One day just before this time Wildeve was standing
at the door of the Quiet Woman. In addition to
the upward path through the heath to Rainbarrow and
Mistover, there was a road which branched from the
highway a short distance below the inn, and ascended
to Mistover by a circuitous and easy incline.
This was the only route on that side for vehicles
to the captain’s retreat. A light cart from
the nearest town descended the road, and the lad who
was driving pulled up in front of the inn for something
to drink.
“You come from Mistover?” said Wildeve.
“Yes. They are taking in good things up
there. Going to be a wedding.” And
the driver buried his face in his mug.
Wildeve had not received an inkling of the fact before,
and a sudden expression of pain overspread his face.
He turned for a moment into the passage to hide it.
Then he came back again.
“Do you mean Miss Vye?” he said.
“How is it—that she can be married
so soon?”
“By the will of God and a ready young man, I
suppose.”
“You don’t mean Mr. Yeobright?”
“Yes. He has been creeping about with her
all the spring.”
“I suppose—she was immensely taken
with him?”
“She is crazy about him, so their general servant
of all work tells me. And that lad Charley that
looks after the horse is all in a daze about it.
The stun-poll has got fondlike of her.”
“Is she lively—is she glad?
Going to be married so soon—well!”
“It isn’t so very soon.”
“No; not so very soon.”
Wildeve went indoors to the empty room, a curious
heartache within him. He rested his elbow upon
the mantelpiece and his face upon his hand. When
Thomasin entered the room he did not tell her of what
he had heard.
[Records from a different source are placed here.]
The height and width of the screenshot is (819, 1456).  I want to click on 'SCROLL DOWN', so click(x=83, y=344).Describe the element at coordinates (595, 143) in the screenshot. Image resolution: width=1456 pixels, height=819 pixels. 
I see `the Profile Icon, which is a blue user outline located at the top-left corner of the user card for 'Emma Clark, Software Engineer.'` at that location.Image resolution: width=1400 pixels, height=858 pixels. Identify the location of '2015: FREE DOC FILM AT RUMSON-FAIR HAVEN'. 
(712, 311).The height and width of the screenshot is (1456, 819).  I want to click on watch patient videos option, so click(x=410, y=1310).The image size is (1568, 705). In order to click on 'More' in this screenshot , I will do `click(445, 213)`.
The old longing for Eustacia had
reappeared in his soul; and it was mainly because
he had discovered that it was another man’s
intention to possess her.
To be yearning for the difficult, to be weary of that
offered; to care for the remote, to dislike the near;
it was Wildeve’s nature always. This is
the true mark of the man of sentiment. Though
Wildeve’s fevered feeling had not been elaborated
to real poetical compass, it was of the standard sort.
He might have been called the Rousseau of Egdon.
The Morning and the Evening of a Day
The wedding morning came. Nobody would have imagined
from appearances that Blooms-End had any interest
in Mistover that day. A solemn stillness prevailed
around the house of Clym’s mother, and there
was no more animation indoors. Mrs. Yeobright,
who had declined to attend the ceremony, sat by the
breakfast table in the old room which communicated
immediately with the porch, her eyes listlessly directed
towards the open door. It was the room in which,
six months earlier, the merry Christmas party had
met, to which Eustacia came secretly and as a stranger.